Head injuries in children have become a topic that more people are aware of and concerned about. As a parent of a child with head injuries, I found it best to gather a variety of information to help me understand the injury.
My son received a concussion after hitting his head on the ground while playing with friends. At the time I suspected a concussion but didn't take him in to a doctor because he seemed to be OK. The following week he hit his head again but this time he began to be dizzy, nauseated and fade in and out of consciousness. I had questions about how head injuries are sustained, what type of damage they do, how they are treated and the future of my child after a head injury.
How head injuries are sustained
There are two classes of head injury. The first is an external injury and it usually involves the scalp. Most often falls or blows injure the scalp and are known to bleed profusely. Many of us have seen a child get a cut on the forehead and all the blood makes them look like something from a horror movie. Aside from injuries requiring stitches and injuries to an infant's head, most external injuries are treatable at home. Treatment can include a cold pack to the head for short periods of time (20 minutes or less) every three to four hours.
Symptoms of serious injury
If it is time for your child to go to sleep, and it is shortly after an injury, make sure to check her once or twice. When checking on her, look for unusual coloring or breathing and fitful sleep. Internal head injuries can knock the brain into the side of the skull, can cause brain damage or can damage vessels in the head.
The most severe of head injuries can cause a person to go unconscious for more than a few minutes.

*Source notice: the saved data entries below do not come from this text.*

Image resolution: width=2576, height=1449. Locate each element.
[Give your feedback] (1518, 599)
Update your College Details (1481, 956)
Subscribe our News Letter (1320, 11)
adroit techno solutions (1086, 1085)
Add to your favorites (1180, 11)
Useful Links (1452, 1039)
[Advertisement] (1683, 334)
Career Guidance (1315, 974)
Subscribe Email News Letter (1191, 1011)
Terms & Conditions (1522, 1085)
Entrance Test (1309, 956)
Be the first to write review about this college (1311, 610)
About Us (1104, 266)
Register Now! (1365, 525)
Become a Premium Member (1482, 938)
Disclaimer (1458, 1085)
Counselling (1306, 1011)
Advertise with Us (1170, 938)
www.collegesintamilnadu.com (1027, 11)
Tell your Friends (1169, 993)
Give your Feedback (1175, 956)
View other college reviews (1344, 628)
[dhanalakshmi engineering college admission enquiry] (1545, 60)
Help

Some other symptoms of severe injuries are abnormal breathing, bleeding from the mouth, nose or ears, changes in speech or vision, seizures, neck pain, pupils that are unequal in size and extreme weakness or paralysis.
What is a concussion?
A concussion is caused by a blow to the head or by anything that makes the head move back and forth rapidly. Less than 10 percent of children with concussions actually lose consciousness.
Athletics are a common source of concussions. Football accounts for 60 percent of sports-related concussions in children (Brainline, 2012). Other common causes of concussions are car accidents, bicycle accidents, skateboard accidents, ATV accidents, playground accidents and fights.
Symptoms of a concussion include: "seeing stars" or dazed, light headed or dizzy, unable to remember events just before or just after the accident, slurred speech or saying things that really don't make sense, blurry vision, vomiting, sensitivity to light, confusion, difficulty thinking or making decisions, lack of coordination and balance, being anxious and irritable (Kidshealth, 2013).
Her symptoms may appear immediately after the injury, hours later or even days later.
How to treat concussions
Children should be seen by a doctor who can prescribe a treatment plan. The concussion requires a period of absolute rest from physical activity and rest from mental activity as well. Never let a child return to sports until she has been cleared by a doctor.
Care must be taken to allow complete healing because if a second concussion occurs before the first is resolved, it can result in second impact syndrome. Second impact syndrome can result in brain swelling and it can be fatal. Multiple concussions build upon each other over time and they can do permanent damage to the child.
One of the best ways to prevent concussions is to have a child wear proper sporting equipment. Things like bike helmets and football helmets are made to minimize the impact to the head and to help prevent concussions.
If your child is unfortunate enough to sustain a head injury, then you must be diligent in helping them to recover completely.